Je crois qu'il ne faut pas confondre ces donations - qui viennent de privés et qui doivent être utilisées en complément - avec ce que la Confédération prévoit dans son budget. C'est la raison pour laquelle on ne peut pas les intégrer au budget. Les institutions ou les personnes qui font ces donations ne "donnent" pas un impôt complémentaire. Il ne faut pas lier ce qui est volontaire et ce qui est obligatoire. Si les mandats sont clairs et qu'on ne peut pas en détourner les objectifs, je crois qu'il est important pour les institutions qui sont bénéficiaires de ces donations de pouvoir utiliser ces fonds en plus de ce que la Confédération donne.

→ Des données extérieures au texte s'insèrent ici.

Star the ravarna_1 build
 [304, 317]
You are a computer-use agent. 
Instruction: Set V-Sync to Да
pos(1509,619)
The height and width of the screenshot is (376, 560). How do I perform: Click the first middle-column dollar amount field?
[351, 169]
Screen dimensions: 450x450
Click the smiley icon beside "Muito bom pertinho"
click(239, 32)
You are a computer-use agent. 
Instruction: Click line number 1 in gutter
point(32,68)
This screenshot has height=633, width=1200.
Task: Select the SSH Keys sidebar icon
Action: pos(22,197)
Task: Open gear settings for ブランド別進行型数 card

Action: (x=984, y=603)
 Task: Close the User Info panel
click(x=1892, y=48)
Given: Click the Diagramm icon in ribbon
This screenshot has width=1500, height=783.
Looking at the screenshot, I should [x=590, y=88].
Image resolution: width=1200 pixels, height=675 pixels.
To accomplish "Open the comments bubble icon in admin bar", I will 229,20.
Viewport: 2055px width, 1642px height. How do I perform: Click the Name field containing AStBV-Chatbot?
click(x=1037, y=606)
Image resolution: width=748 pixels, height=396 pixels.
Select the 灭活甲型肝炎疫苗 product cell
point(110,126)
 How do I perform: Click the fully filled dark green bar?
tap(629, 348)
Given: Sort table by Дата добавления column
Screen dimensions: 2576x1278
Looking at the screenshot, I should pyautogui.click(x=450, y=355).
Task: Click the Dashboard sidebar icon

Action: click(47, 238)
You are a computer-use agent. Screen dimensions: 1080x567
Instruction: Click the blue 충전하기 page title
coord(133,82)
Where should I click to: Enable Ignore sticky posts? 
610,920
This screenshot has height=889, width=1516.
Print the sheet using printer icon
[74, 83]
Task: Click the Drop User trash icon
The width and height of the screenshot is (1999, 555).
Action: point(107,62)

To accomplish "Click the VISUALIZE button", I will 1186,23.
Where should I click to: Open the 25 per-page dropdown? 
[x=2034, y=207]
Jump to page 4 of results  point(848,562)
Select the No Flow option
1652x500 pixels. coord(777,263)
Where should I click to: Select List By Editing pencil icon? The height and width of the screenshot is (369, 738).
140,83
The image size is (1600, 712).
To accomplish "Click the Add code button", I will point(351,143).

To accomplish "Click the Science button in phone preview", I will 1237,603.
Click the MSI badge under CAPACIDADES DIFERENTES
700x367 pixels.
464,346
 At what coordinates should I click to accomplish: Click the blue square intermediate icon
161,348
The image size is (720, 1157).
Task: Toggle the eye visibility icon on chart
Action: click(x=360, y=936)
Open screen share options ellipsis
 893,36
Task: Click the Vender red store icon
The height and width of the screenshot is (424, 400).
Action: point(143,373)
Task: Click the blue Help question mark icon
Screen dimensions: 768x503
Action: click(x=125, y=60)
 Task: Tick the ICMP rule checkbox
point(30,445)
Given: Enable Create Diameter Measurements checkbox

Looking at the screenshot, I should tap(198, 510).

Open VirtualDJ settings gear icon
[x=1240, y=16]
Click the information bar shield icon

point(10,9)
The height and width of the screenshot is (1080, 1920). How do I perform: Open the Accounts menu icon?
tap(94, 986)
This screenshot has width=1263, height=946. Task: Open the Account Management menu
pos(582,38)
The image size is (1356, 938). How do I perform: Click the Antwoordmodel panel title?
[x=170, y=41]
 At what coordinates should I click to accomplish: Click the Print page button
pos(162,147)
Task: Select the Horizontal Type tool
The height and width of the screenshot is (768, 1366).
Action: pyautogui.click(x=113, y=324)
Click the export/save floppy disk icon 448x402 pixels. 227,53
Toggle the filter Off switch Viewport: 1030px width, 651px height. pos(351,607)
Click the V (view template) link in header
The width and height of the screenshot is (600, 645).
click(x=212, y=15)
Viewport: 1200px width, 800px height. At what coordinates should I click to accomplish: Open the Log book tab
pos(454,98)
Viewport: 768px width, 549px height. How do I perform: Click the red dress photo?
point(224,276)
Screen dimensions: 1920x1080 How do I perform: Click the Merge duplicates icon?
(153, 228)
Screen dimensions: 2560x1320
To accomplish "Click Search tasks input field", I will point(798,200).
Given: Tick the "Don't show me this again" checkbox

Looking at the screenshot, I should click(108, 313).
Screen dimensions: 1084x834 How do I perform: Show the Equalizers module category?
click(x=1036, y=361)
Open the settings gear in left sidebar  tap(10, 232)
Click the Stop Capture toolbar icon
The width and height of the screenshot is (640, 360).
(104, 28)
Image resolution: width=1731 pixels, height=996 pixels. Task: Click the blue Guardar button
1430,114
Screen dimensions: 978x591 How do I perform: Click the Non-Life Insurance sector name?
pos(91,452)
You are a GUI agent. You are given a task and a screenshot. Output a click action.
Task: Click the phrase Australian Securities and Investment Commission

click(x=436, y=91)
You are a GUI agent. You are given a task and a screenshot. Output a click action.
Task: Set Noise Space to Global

Par rapport au contrôle, Madame Dormond a dit qu'on ne savait pas si ces donations se feraient au détriment de fonds mis à disposition par la Confédération. Mais on peut très bien suivre, de budget en budget, l'évolution de la part de la Confédération pour telle ou telle institution ou pour tel ou tel programme. Si par hasard ces fonds de la Confédération diminuaient, on pourrait se poser la question de savoir pourquoi: est-ce que c'est parce qu'il n'y a plus de donations, ou pas? Je crois que les réponses sont données. Le représentant du Conseil fédéral vient d'ailleurs de dire que les montants ne sont pas cachés, qu'ils figurent au bilan. Donc on peut très bien contrôler l'évolution de la quote-part de la Confédération dans ces programmes de recherche ou d'aide et la participation des privés, sans que celle-ci soit intégrée aux recettes, puisque c'est du volontariat et non un impôt supplémentaire.

C'est pourquoi la majorité de la commission vous recommande de suivre sa proposition et de rejeter la proposition de la minorité Kiener Nellen - la commission a pris cette décision par 12 voix contre 8.